* Work to complete *
Every line in the records below between the one holding "This screenshot has width=764, height=528." and the one holding "Viewport: 644px width, 253px height.", inclusive, is to be set down exactly; all other lines are to be left out.

+ + + + + + +

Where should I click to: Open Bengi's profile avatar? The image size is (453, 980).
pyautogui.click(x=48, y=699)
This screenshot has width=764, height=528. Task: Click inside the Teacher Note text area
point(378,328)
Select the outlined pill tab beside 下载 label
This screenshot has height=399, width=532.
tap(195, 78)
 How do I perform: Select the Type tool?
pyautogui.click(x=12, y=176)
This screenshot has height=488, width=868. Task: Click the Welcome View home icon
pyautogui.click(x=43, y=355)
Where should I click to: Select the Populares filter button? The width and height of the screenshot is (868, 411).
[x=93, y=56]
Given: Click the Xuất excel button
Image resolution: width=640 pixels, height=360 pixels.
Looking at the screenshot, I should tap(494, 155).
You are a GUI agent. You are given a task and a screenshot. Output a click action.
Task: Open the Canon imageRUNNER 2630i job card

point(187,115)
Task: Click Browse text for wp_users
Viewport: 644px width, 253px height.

+ + + + + + +

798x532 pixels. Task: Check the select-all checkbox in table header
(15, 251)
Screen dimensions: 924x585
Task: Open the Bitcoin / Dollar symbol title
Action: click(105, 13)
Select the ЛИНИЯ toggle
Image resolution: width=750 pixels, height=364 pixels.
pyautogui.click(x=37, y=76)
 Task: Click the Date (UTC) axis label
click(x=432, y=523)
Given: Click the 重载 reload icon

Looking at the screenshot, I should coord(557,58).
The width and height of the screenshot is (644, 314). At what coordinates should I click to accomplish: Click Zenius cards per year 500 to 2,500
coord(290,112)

+ + + + + + +

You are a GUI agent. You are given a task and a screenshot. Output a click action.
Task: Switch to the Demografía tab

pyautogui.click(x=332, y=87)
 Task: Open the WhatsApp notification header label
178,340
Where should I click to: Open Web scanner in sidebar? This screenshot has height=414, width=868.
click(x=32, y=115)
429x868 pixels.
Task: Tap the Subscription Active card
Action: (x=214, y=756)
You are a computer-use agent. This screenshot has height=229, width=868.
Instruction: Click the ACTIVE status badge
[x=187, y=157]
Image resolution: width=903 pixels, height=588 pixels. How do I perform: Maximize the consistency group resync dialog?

+ + + + + + +

* Response to the exercise *
This screenshot has width=764, height=528. Task: Click inside the Teacher Note text area
point(378,328)
Select the outlined pill tab beside 下载 label
This screenshot has height=399, width=532.
tap(195, 78)
 How do I perform: Select the Type tool?
pyautogui.click(x=12, y=176)
This screenshot has height=488, width=868. Task: Click the Welcome View home icon
pyautogui.click(x=43, y=355)
Where should I click to: Select the Populares filter button? The width and height of the screenshot is (868, 411).
[x=93, y=56]
Given: Click the Xuất excel button
Image resolution: width=640 pixels, height=360 pixels.
Looking at the screenshot, I should tap(494, 155).
You are a GUI agent. You are given a task and a screenshot. Output a click action.
Task: Open the Canon imageRUNNER 2630i job card

point(187,115)
Task: Click Browse text for wp_users
Viewport: 644px width, 253px height.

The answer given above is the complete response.